The introduction of 18 F pyl is a game changing development for men with prostate cancer. I was able to get 2 pyl scans in clinical trials over the past 5 years. My PCa had reached lymph nodes in my mediastinum which is a very sensitive area to either radiate or perform surgery on. Looking forward to joining a clinical trial for Lu177 when it is available. The real benefit will be for men who have recently been diagnosed since the scan is full body and will provide direction for initial treatment where it can identify the location(s)of the cancer. Hope it becomes available to all levels of PCa soon. The cost for the pyl will probably be less than the aggregate costs for all the other less sensitive scans and be more informative. Great news for all of us.
I think it will be quite expensive. Pyl is proprietary, whereas Ga-68-PSMA-11 was donated as patent-free. But Ga-68 requires an expensive Ge-68/Ga-68 in-house generator. So, we'll have to see how Lantheus prices it. I would like it to be cheap enough to replace the bone scan/CT as a screener for unfavorable-risk patients.

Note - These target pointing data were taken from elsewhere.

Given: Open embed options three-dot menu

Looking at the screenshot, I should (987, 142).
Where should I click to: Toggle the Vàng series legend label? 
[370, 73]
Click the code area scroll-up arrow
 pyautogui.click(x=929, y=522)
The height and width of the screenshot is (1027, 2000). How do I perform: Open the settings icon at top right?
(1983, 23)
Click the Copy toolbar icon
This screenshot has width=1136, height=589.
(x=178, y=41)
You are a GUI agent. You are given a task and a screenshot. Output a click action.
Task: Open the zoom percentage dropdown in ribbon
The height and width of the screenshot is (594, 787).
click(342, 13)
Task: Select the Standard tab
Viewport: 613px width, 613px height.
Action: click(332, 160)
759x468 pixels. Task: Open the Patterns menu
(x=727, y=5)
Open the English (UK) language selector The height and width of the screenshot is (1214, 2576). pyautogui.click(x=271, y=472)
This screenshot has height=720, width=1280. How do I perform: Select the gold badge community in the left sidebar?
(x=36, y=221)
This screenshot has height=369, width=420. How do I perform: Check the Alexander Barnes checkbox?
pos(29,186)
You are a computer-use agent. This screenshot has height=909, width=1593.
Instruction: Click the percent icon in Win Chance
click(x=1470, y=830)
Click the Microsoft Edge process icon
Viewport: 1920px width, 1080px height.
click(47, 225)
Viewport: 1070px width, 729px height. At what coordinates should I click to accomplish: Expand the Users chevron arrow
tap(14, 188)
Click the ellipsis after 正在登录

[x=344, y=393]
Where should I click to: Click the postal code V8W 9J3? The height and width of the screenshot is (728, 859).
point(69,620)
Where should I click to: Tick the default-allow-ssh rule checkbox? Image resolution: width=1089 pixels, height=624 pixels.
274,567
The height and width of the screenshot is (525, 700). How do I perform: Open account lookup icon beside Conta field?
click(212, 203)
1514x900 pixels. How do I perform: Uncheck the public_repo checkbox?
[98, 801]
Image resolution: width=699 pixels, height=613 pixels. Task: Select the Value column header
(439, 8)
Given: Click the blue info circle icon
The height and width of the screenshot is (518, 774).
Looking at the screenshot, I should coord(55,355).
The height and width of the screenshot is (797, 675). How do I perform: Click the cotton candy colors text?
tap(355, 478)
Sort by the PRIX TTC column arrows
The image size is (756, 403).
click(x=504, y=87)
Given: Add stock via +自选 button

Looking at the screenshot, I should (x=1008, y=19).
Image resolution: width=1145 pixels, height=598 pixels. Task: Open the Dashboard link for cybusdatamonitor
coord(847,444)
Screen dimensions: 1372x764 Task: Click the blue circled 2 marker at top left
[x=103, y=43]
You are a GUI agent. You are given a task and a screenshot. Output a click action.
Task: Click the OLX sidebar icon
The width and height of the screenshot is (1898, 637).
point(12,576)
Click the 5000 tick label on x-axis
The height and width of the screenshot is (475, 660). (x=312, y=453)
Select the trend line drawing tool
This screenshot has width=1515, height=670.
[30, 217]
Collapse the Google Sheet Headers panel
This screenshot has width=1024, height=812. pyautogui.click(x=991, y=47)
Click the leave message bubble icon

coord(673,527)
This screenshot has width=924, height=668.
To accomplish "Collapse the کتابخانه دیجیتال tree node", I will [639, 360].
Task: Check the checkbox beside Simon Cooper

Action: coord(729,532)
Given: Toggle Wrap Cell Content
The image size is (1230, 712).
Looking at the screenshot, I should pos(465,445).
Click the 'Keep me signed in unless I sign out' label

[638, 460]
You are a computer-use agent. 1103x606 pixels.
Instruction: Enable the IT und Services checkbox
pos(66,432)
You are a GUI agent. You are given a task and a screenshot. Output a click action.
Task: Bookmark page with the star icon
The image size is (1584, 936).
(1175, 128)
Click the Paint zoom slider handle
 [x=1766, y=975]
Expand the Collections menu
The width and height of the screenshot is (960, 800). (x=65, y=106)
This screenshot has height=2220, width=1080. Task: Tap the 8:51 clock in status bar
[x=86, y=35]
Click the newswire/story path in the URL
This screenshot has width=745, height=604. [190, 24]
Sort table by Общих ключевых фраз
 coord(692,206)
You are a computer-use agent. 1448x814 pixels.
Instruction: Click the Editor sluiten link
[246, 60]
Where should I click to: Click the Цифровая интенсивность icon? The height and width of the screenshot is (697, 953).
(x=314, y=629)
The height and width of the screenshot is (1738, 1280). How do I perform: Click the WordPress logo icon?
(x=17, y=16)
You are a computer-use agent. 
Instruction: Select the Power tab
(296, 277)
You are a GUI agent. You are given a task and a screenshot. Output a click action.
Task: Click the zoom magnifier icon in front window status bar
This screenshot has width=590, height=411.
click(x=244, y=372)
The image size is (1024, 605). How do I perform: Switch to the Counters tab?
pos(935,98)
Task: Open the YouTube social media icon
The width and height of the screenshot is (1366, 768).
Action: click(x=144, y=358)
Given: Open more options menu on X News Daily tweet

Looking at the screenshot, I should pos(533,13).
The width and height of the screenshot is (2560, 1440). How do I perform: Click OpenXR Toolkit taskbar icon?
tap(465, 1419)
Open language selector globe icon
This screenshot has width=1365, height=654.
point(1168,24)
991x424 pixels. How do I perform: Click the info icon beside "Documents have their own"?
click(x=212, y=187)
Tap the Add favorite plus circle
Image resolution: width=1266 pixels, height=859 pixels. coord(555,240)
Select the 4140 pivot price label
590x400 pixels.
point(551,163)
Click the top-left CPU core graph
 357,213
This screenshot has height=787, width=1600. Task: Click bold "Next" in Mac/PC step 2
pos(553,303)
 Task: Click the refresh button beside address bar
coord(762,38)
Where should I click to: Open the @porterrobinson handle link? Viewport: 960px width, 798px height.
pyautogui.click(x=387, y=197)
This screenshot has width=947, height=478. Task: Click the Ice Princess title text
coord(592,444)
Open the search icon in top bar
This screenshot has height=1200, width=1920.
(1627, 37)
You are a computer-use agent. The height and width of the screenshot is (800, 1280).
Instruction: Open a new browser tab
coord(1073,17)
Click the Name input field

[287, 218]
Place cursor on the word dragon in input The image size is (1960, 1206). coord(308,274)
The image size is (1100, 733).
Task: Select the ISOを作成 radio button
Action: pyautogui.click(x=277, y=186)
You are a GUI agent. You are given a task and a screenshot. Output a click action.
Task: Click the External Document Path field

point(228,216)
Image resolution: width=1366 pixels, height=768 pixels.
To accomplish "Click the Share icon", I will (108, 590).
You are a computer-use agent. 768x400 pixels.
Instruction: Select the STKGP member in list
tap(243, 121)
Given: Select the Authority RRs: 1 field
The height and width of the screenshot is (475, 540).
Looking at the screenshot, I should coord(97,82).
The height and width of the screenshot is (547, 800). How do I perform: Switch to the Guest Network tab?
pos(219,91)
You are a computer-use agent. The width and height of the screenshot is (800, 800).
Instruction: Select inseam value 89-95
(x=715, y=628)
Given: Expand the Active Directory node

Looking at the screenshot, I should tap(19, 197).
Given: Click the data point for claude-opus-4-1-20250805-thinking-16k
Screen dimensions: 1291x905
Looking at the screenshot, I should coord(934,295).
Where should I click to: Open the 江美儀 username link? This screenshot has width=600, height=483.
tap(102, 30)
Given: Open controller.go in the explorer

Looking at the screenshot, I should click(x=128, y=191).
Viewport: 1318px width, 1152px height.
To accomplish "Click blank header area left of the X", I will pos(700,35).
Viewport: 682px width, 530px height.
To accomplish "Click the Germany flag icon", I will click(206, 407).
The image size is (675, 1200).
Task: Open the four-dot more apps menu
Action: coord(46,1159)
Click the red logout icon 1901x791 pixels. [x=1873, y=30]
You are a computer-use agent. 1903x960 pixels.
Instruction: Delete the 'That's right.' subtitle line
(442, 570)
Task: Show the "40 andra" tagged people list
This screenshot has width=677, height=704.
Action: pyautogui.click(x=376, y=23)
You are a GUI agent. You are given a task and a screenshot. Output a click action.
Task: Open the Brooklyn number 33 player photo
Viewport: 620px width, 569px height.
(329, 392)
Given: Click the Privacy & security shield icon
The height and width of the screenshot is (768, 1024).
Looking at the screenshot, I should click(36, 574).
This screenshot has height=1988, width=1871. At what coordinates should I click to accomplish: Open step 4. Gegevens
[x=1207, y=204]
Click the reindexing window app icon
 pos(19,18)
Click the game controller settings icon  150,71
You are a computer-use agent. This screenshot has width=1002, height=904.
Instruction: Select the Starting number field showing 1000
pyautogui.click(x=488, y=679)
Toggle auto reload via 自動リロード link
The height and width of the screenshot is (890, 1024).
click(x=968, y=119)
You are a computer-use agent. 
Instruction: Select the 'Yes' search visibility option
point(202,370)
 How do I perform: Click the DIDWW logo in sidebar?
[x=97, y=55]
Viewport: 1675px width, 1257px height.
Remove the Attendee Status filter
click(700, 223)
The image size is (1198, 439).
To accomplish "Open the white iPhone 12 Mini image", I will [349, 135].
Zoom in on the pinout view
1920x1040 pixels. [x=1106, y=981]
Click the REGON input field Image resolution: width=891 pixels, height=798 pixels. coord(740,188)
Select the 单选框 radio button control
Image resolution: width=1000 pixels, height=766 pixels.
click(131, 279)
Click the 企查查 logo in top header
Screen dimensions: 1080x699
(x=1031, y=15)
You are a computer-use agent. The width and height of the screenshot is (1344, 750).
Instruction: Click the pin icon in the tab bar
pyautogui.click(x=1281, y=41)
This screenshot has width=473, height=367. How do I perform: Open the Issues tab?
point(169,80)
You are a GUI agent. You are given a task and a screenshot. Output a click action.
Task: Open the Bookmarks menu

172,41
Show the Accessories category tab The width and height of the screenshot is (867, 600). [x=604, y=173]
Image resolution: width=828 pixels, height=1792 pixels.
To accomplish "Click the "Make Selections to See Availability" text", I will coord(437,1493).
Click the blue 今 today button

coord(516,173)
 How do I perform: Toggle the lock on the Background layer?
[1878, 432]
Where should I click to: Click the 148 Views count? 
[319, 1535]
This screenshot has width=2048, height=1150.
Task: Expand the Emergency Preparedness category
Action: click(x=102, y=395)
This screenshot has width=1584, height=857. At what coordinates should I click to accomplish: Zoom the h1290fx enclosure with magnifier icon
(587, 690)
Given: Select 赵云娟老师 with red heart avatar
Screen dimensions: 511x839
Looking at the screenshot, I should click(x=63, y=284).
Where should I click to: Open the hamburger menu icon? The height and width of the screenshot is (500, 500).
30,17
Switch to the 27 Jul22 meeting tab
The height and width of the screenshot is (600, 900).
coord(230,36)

I agree that cost is a big factor, if Medicare approves the scan it may keep costs in line. We may look toward how the Axumin scan was priced for some guidance. It may also replace the T3 mri at some point. My belief is that the probable improvement in decision making by men & their doctors will spare men from useless treatments which will also have both medical and emotional costs.
Will approval of Pylarify slow the expansion and availability of F18-PSMA? I understand that this new tracer has an advantage as it can be made widely available sooner, but how does it compare as a diagnostic tool going head to head with F-18? I'm wondering why I never heard about this Pylarify? Was it not being made available outside of the clinical trials?
No. UCLA and UCSF were approved to use Ga68-PSMA-11 - a different radioindicator that also shows prostate cancers that express PSMA. I expect UCLA and UCSF will also get Pylarify.
No, it is about the same and only a very minor consideration. Pylarify is more sensitive at lower PSA - that is the only important consideration. But an experienced radiologist should be given weight too.